* Exercise objective
Rewrite every line of the records from the line that contains "Task: Choose the Neither radio option" through the line that contains "tap(671, 86)", adding 64 to each coordinate value in the answers. Leave all other numbers as they are.

>> begin

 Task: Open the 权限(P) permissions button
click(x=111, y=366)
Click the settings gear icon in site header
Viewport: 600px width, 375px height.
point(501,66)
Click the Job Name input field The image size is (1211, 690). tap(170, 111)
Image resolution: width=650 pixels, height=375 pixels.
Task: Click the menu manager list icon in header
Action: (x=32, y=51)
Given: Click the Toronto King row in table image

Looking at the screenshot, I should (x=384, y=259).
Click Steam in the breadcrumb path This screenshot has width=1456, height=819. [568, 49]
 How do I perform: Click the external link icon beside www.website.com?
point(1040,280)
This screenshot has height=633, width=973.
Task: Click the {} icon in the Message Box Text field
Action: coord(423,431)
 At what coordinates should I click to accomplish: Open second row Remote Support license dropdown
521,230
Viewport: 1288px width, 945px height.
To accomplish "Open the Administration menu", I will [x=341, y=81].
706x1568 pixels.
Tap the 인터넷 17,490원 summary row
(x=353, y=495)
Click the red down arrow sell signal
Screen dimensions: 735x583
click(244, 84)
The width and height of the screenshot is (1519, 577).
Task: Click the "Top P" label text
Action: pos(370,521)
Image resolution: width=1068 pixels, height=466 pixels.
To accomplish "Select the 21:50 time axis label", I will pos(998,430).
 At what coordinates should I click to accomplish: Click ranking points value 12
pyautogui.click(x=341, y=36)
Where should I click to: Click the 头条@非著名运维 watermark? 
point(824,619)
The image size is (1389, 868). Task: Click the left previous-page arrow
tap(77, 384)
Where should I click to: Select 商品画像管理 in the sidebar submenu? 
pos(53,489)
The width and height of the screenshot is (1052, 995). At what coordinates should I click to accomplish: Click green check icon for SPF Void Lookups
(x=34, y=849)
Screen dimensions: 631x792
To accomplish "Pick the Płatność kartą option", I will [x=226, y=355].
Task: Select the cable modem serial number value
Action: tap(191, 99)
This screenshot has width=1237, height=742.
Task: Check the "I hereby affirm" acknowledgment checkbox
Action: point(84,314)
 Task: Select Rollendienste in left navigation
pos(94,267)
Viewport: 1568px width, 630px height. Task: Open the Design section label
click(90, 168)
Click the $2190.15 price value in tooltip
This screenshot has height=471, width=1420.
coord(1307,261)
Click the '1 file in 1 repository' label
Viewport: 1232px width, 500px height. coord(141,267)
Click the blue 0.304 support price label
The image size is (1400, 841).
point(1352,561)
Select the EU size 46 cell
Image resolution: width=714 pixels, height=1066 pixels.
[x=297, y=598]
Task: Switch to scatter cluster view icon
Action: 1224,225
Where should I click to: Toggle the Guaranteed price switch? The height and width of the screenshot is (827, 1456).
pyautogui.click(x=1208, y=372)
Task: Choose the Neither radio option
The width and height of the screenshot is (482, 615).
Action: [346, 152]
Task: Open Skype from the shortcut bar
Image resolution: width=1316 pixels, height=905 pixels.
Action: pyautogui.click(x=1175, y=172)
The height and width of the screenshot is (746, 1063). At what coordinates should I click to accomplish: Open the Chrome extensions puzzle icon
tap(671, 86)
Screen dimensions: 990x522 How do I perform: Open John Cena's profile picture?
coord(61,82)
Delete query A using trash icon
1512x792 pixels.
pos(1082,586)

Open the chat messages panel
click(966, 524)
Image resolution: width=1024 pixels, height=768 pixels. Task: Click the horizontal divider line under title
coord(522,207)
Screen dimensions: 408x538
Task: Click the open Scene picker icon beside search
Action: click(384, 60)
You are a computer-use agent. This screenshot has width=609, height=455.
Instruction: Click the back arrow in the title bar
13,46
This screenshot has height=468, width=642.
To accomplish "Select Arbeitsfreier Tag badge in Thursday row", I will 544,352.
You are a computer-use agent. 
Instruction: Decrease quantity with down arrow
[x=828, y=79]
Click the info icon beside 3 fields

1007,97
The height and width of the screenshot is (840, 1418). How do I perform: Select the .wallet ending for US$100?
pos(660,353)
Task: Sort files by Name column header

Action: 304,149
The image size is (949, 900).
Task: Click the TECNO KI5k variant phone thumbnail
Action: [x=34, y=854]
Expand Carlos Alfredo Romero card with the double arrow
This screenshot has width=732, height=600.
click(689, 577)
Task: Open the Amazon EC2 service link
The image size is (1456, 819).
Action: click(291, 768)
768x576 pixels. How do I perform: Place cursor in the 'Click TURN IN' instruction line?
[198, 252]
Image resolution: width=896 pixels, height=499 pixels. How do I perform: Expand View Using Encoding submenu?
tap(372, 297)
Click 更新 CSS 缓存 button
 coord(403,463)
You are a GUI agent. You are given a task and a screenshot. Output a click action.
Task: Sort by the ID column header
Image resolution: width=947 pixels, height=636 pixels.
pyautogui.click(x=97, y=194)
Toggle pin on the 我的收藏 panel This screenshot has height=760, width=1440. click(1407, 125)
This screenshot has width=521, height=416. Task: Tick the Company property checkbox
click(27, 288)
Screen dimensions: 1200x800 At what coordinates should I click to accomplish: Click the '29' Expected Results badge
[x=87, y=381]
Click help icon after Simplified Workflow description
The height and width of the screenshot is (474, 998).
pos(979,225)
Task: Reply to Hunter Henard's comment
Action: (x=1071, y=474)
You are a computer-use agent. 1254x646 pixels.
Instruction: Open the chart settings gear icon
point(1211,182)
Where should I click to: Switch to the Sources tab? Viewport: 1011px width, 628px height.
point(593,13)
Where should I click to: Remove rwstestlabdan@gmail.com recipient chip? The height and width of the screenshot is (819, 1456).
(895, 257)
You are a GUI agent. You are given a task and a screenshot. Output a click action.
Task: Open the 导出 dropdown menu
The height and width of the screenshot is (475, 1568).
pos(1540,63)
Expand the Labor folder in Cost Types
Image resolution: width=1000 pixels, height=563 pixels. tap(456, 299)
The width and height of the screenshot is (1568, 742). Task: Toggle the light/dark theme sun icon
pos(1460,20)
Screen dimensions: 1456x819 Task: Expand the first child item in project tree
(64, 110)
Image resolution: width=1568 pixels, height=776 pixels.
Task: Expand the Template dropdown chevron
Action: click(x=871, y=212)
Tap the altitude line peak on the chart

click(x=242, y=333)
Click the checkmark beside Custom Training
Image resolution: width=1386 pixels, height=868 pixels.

>> end

* Correct output
Task: Choose the Neither radio option
The width and height of the screenshot is (482, 615).
Action: [410, 216]
Task: Open Skype from the shortcut bar
Image resolution: width=1316 pixels, height=905 pixels.
Action: pyautogui.click(x=1239, y=236)
The height and width of the screenshot is (746, 1063). At what coordinates should I click to accomplish: Open the Chrome extensions puzzle icon
tap(735, 150)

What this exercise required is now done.